10. La Commission estime qu'il n'existe pas de circonstances aggravantes dans la présente affaire.

Circonstances atténuantes

11. La Commission estime qu'il n'existe pas de circonstances atténuantes dans la présente affaire.

Application du plafond de 10 % du chiffre d'affaires

12. Le plafond de 10 % du chiffre d'affaires mondial visé à l'article 15, paragraphe 2, du règlement n° 17, s'applique à Hoffmann et à Conradty.

Application de la communication sur la clémence de 1996

Non-imposition d'amende ou réduction très importante de son montant ("titre B": réduction de 75 à 100 %)

13. Morgan bénéficie d'une immunité d'amendes pour avoir été la première entreprise à signaler l'existence du cartel à la Commission.

Réduction significative du montant de l'amende ("titre D": réduction de 10 à 50 %)

14. Carbone Lorraine bénéficie d'une réduction de 40 % pour sa coopération à l'enquête de la Commission. Parmi les entreprises susceptibles de profiter d'une réduction significative de leur amende, Carbone Lorraine a été la première entreprise à coopérer avec la Commission et a apporté la contribution la plus utile. À l'instar des autres entreprises qui ont coopéré avec la Commission, elle n'a pas non plus contesté, pour l'essentiel, les faits sur lesquels la Commission a fondé ses allégations.

15. Schunk bénéficie d'une réduction de 30 % pour sa coopération à l'enquête de la Commission. Les éléments de preuve qu'elle a produits sont parvenus plus tard et sa coopération a été plus limitée que celle de Carbone Lorraine.

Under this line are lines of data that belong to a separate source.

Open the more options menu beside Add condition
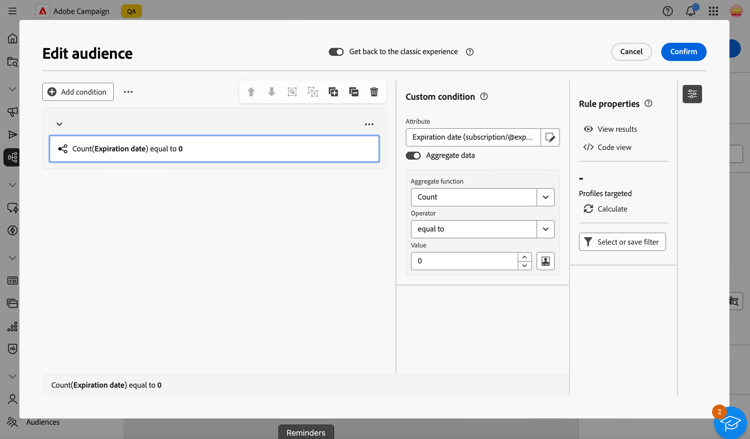750x439 pixels. [128, 92]

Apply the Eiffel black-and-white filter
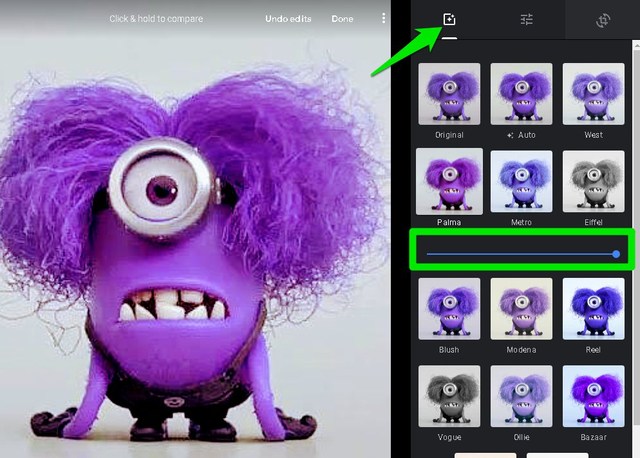(x=593, y=181)
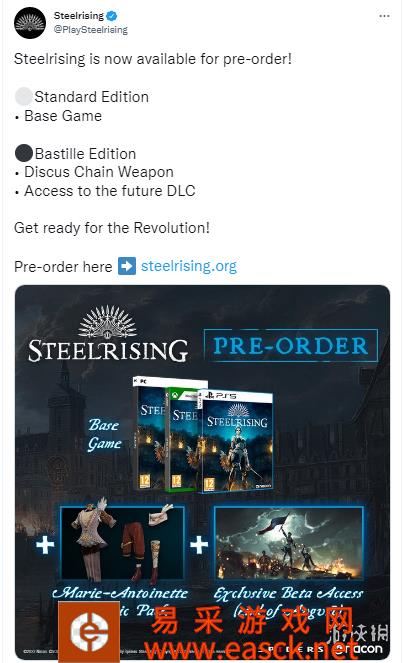Open the Steelrising profile avatar

(30, 23)
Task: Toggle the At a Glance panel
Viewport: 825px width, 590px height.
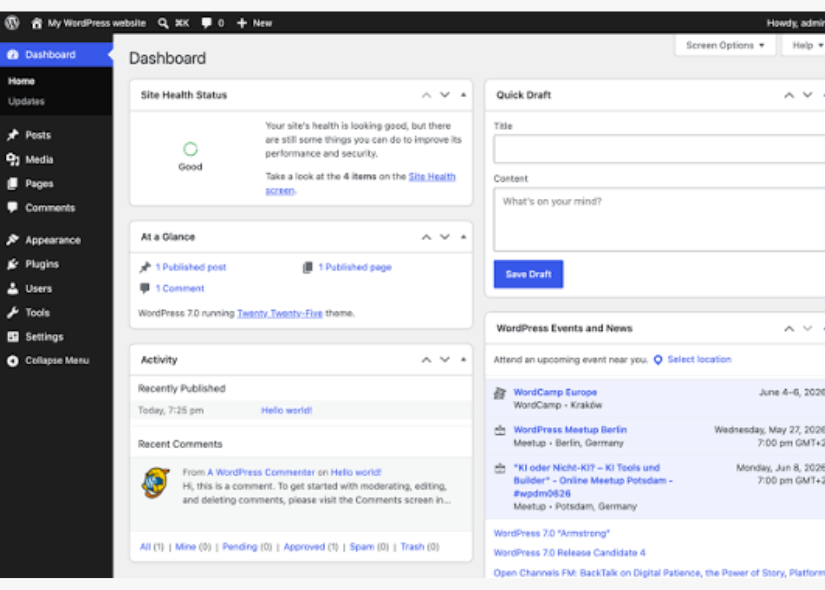Action: click(x=464, y=237)
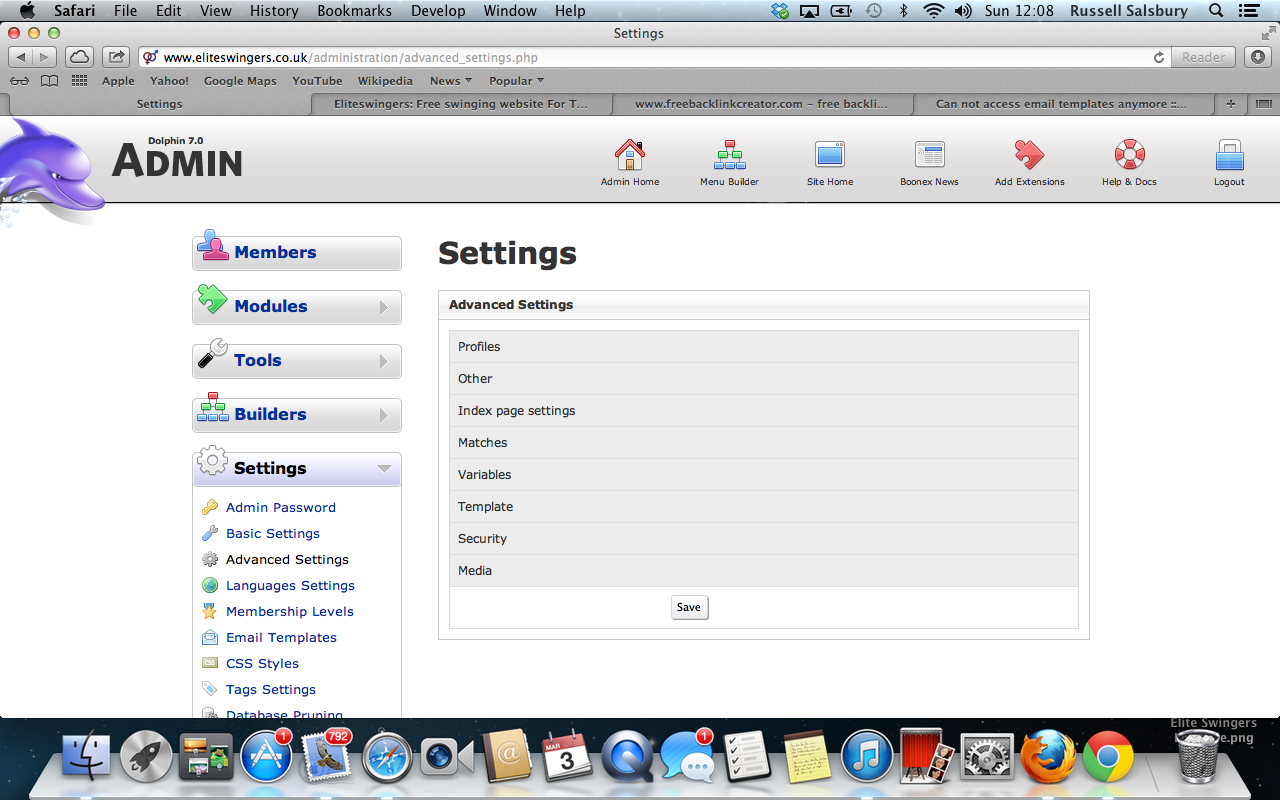
Task: Click the Add Extensions puzzle icon
Action: (1029, 156)

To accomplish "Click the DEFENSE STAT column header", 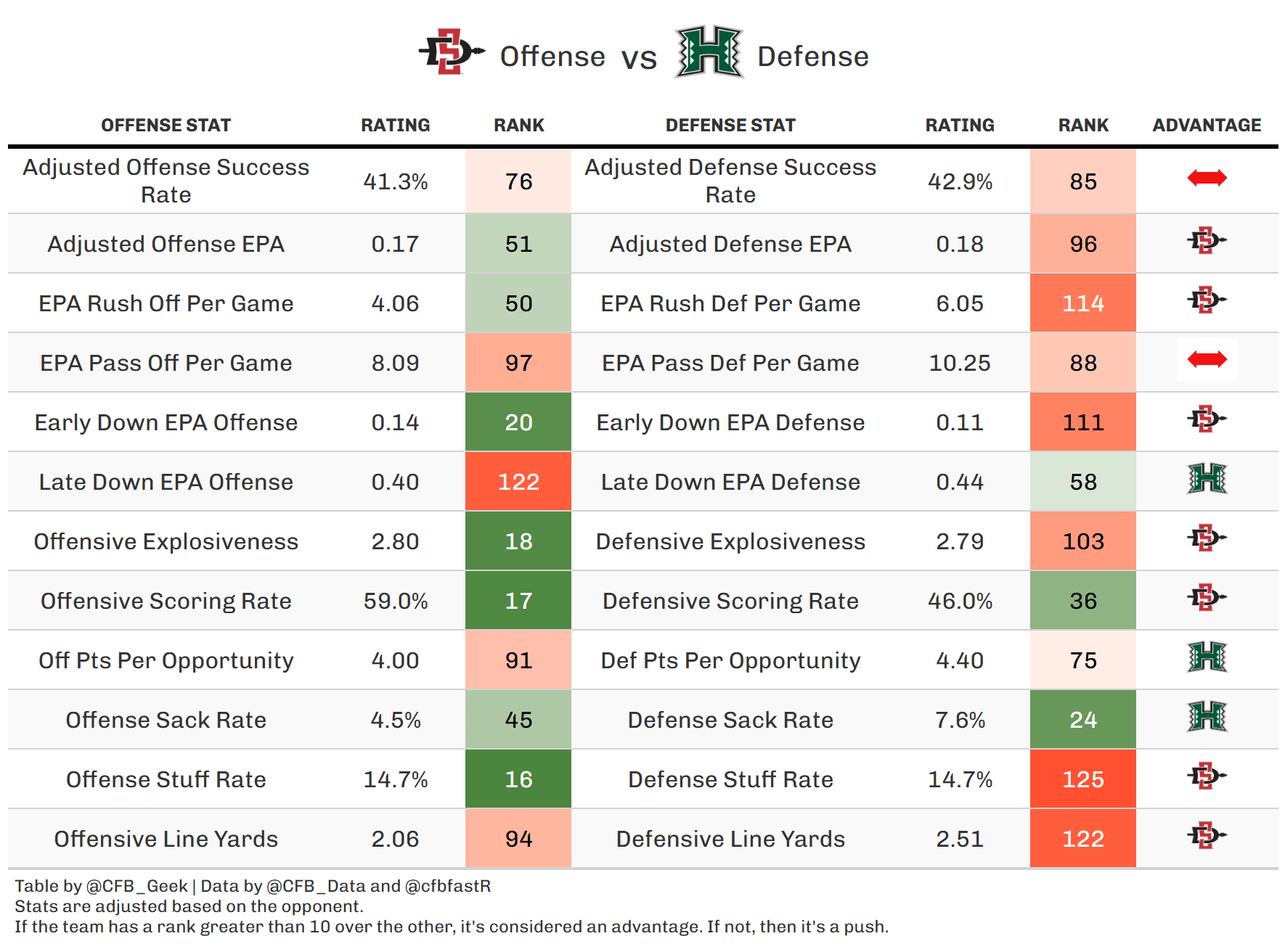I will click(x=730, y=126).
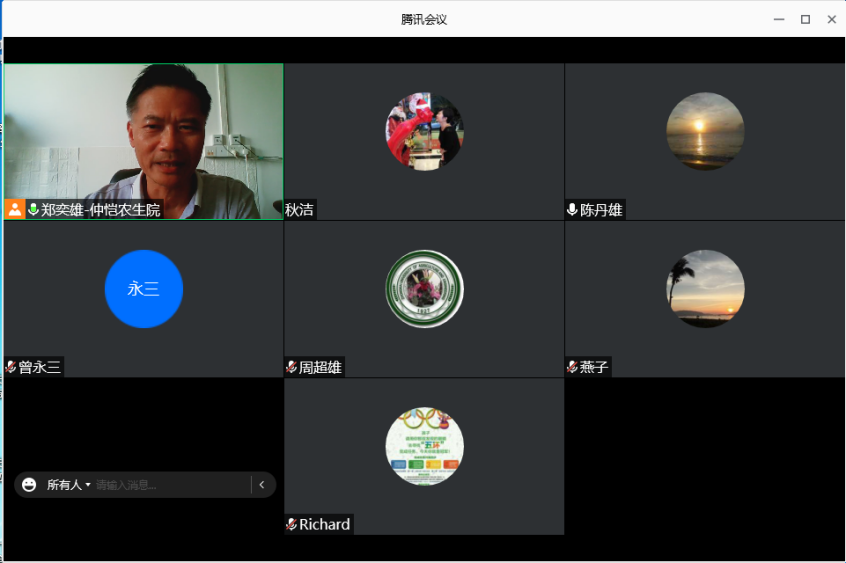Click the sunset avatar of 陈丹雄
The height and width of the screenshot is (563, 846).
point(705,131)
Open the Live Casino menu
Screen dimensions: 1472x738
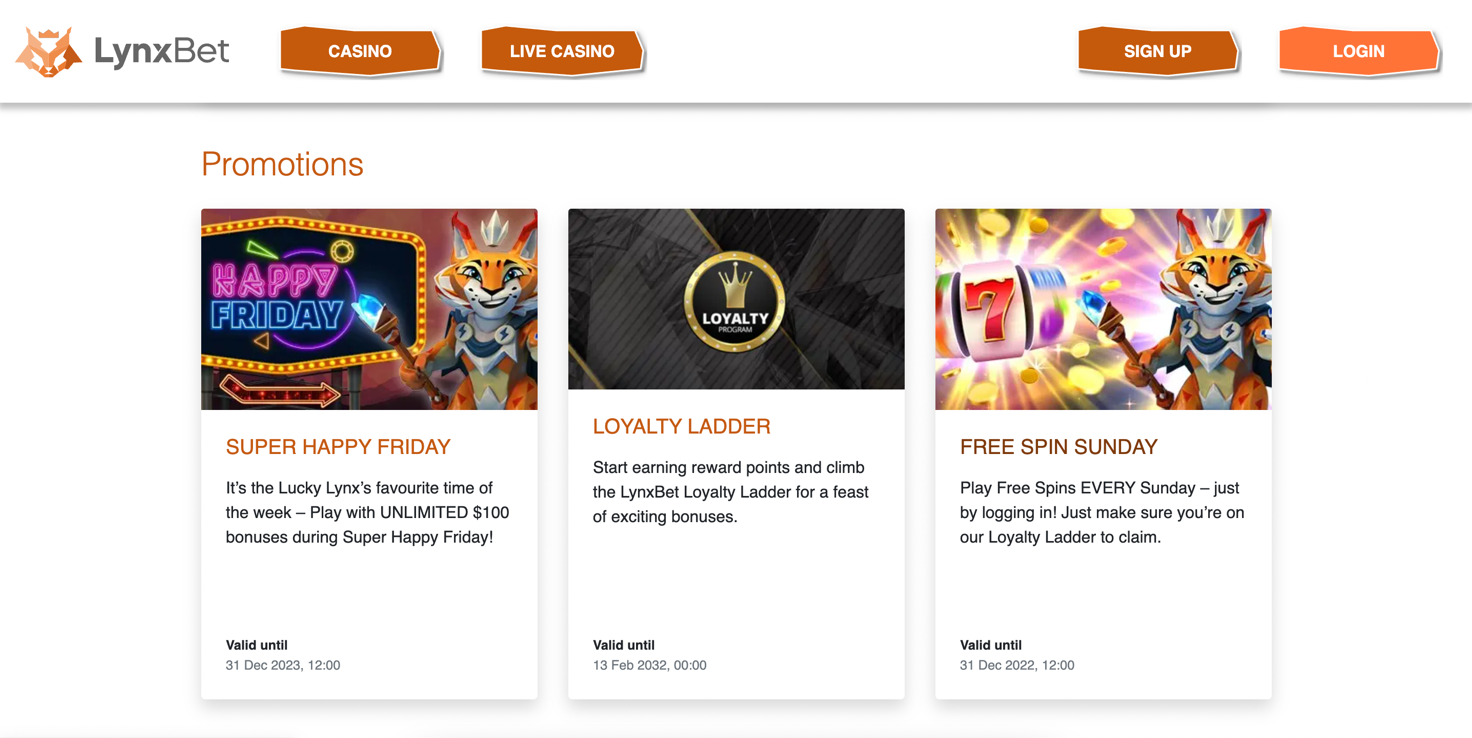pyautogui.click(x=563, y=51)
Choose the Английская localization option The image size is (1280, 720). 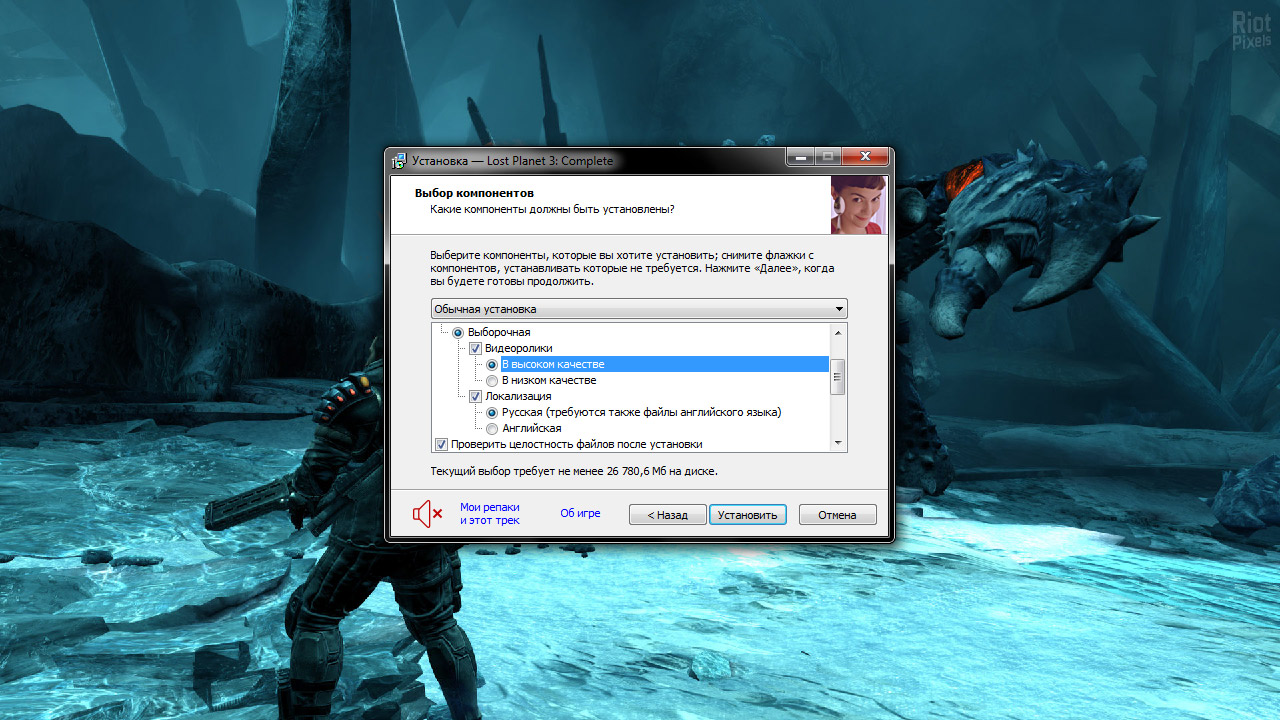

16. Hoffmann, faisant aujourd'hui partie du groupe Schunk, a coopéré de la même manière que Schunk. Elle se voit également attribuer une réduction de 30 %.

17. SGL, qui a été la dernière entreprise à coopérer, bénéficie d'une réduction de 20 %.

18. Conradty n'a pas coopéré avec la Commission.

Solvabilité

Carbone Lorraine

19. Les arguments de Carbone Lorraine concernant son insolvabilité sont rejetés.

SGL

20. Les arguments de SGL concernant son insolvabilité sont rejetés.

Autres facteurs

21. Carbone Lorraine a fait valoir qu'elle était soumise à de strictes contraintes financières et qu'elle s'était déjà vu infliger une forte amende pour sa participation à des activités collusoires simultanées. Ces deux arguments sont considérés comme spécieux.

22. Cependant, SGL bénéficie d'une réduction de 33 % de son amende au double motif qu'elle est soumise à de strictes contraintes financières et qu'elle a été condamnée assez récemment à deux fortes amendes par la Commission pour sa participation à des activités collusoires simultanées.

Décision

1. Les amendes suivantes sont infligées:

a) C. Conradty Nürnberg GmbH: 1 060 000 euros;

b) Hoffmann & Co. Elektrokohle AG: 2 820 000 euros;

c) Le Carbone Lorraine SA: 43 050 000 euros;

d) Morgan Crucible Company plc: 0 euro;

e) Schunk GmbH et Schunk Kohlenstofftechnik GmbH, solidairement: 30 870 000 euros;

f) SGL Carbon AG: 23 640 000 euros.

2. Les entreprises susmentionnées mettent immédiatement fin aux infractions, pour autant qu'elles ne l'aient déjà fait. Elles s'abstiennent de tout acte ou comportement relevant de l'infraction constatée en l'espèce et de tout acte ou comportement ayant un objet ou un effet identique ou similaire.

(1) Rapport final du conseiller-auditeur (JO C 102 du 28.4.2004).

(2) JO 13 du 21.2.1962, p. 204. Règlement modifié en dernier lieu par le règlement (CE) n° 1216-1999 (JO L 148 du 15.6.1999, p. 5).